Standesorganisationen bleiben passiv
Nicht lächerlich, sondern ärgerlich ist die Passivität der Standesorganisationen. Nicht einmal von der Zürcher Ärztegesellschaft AGZ kommt Unterstützung. Deren Präsident – auch er wird dereinst von dieser unsinnigen Verordnung betroffen sein – meint: «Im Interesse der Patientensicherheit stehen wir hinter diesen auch für Seniorenärzte zumutbaren Auflagen.» Nein, diese Auflagen sind nicht zumutbar. Sie machen den Arzt im Ruhestand wiederum berufstätig. Er wird wieder aufzeichnungspflichtig, muss für seine ärztliche Hilfe Krankengeschichten anfertigen, für die zwanzigjährige Archivierung sorgen und in Kürze auch die Software für die elektronische Krankengeschichte übernehmen. Das sind, wie die jahrzehntelange Erfahrung zeigt, absolut unnötige Schikanen und ein Affront gegenüber allen während eines langen Berufslebens in der Praxis untadelig ihre Arbeit verrichtenden Kolleginnen und Kollegen, die bereits einen Tag nach Praxisaufgabe auf einmal unfähig sein sollen, auch nur sich selber ärztlich zu versorgen. Das Gesetz mag damit seine formal korrekte Anwendung finden.
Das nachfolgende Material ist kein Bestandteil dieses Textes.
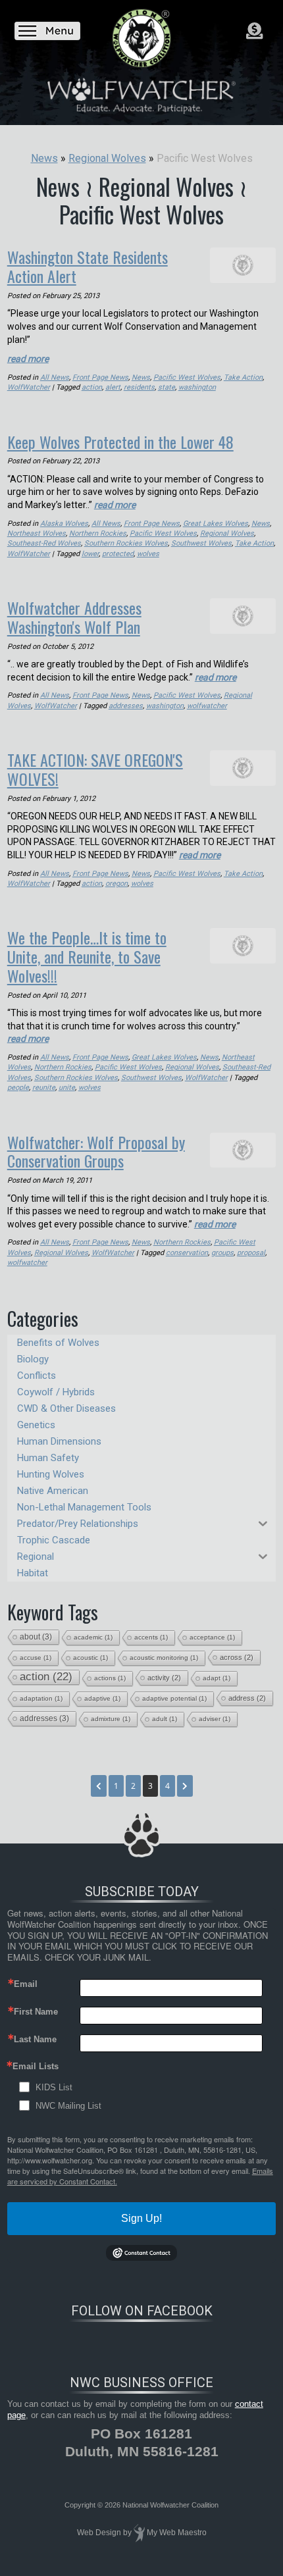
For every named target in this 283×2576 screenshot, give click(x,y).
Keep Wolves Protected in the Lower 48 (120, 441)
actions (110, 1678)
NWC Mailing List (68, 2106)
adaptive (102, 1698)
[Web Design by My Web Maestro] (139, 2532)
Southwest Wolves (201, 543)
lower (90, 554)
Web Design (99, 2532)
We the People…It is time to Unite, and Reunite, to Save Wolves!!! (87, 956)
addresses (126, 706)
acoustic (90, 1657)
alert (112, 387)
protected (118, 554)
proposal (251, 1253)
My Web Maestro (177, 2532)
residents (139, 387)
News (141, 377)
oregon (116, 883)
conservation (187, 1253)
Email (26, 1984)
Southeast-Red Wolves (44, 543)
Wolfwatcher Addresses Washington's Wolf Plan (74, 617)
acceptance (212, 1637)
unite (67, 1087)
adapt (216, 1678)
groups (222, 1253)
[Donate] (254, 31)
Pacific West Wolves (186, 377)
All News (54, 377)
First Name (36, 2012)
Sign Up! (141, 2218)
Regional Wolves (227, 533)
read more (28, 358)
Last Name (35, 2039)
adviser (214, 1718)
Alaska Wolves (64, 523)
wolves (148, 554)
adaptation (41, 1698)
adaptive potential (174, 1698)
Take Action (243, 377)
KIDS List (54, 2087)
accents (151, 1637)
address (247, 1698)
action (92, 387)
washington (197, 387)
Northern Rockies (97, 533)
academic (93, 1637)
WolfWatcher (28, 387)
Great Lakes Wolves (215, 523)
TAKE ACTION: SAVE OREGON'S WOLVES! (95, 769)
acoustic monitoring (164, 1657)
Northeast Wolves (36, 533)
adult (164, 1718)
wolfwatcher (207, 706)
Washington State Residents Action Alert (87, 266)
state (166, 387)
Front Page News (100, 377)
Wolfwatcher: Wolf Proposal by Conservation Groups (96, 1151)
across (236, 1657)
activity (164, 1678)
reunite (43, 1087)
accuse (35, 1657)
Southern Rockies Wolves (126, 543)
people (18, 1087)
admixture (110, 1718)
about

Gesetze und Verordnung lassen sich aber ändern, wenn sie sich als unsinnig herausstellen. Es bleibt zu hoffen, dass am Ende doch noch die juristischen Voraussetzungen für eine echte Seniorenbewilligung geschaffen werden und die Standesorganisationen sich für ihre Mitglieder auch nach deren Übertritt in den Ruhestand einsetzen. Und sei’s auch nur, weil sie bedenken, dass die Zeit schnell da ist, da sie in der gleichen Lage sind.